Toyota ficha a los humanoides Digit de Agility en Canadá

Parece que la rebelión de las máquinas tendrá menos de Terminator y mucho más de mover contenedores de plástico con una eficiencia quirúrgica. Toyota Motor Manufacturing Canada (TMMC) ha dejado oficialmente atrás la fase de pruebas para pasar a la acción: la firma de un acuerdo comercial de “Robots como servicio” (RaaS) para desplegar a Digit, el humanoide bípedo de Agility Robotics, en su planta de Woodstock, Ontario. El anuncio, realizado el 19 de febrero de 2026, llega tras un exitoso programa piloto de un año en el que se evaluó el rendimiento de estos robots en entornos reales.

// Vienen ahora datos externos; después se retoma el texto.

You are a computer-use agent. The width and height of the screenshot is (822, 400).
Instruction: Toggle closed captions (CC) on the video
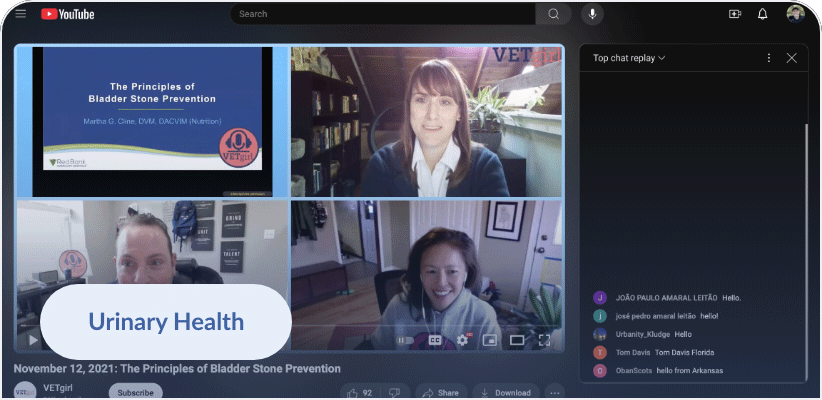tap(435, 340)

Con una estatura de 1,75 metros y capacidad para cargar hasta 16 kg, estos robots no van a ensamblar el próximo RAV4… al menos de momento. Sus tareas iniciales se centran en labores decididamente menos glamurosas, pero vitales para la cadena: la manipulación de materiales. En concreto, la primera oleada de Digits se encargará de cargar y descargar contenedores de los remolcadores automatizados, suministrando piezas a la línea de montaje. El objetivo es claro: liberar a sus compañeros humanos de las tareas más pesadas y mejorar la eficiencia operativa.

Y no estamos ante un puñado de prototipos aislados. Agility Robotics está pisando el acelerador en su planta de fabricación RoboFab en Salem, Oregón. Una instalación de más de 6.500 metros cuadrados que, según la empresa, podrá producir hasta 10.000 unidades de Digit al año. Con gigantes como Amazon y GXO Logistics también probando sus filas, Agility se está posicionando como el proveedor de referencia para la mano de obra articulada.

¿Por qué es esto importante?

Aunque estamos hartos de ver vídeos virales de humanoides haciendo volteretas, esto es harina de otro costal. Que un titán de la manufactura como Toyota, célebre por su legendario sistema de producción (TPS), apueste por un despliegue comercial es un voto de confianza masivo. Es la señal definitiva de que los robots bípedos han dejado de ser proyectos de I+D para convertirse en herramientas prácticas, justificadas en la cuenta de resultados, para atajar la escasez de mano de obra y mejorar la ergonomía en las fábricas.

En lugar de tener que reconstruir toda la infraestructura, empresas como Toyota pueden soltar a estos humanoides directamente en espacios diseñados para personas, una ventaja competitiva crucial frente a la automatización tradicional. La era del compañero de trabajo humanoide acaba de fichar, en silencio, para su primer turno.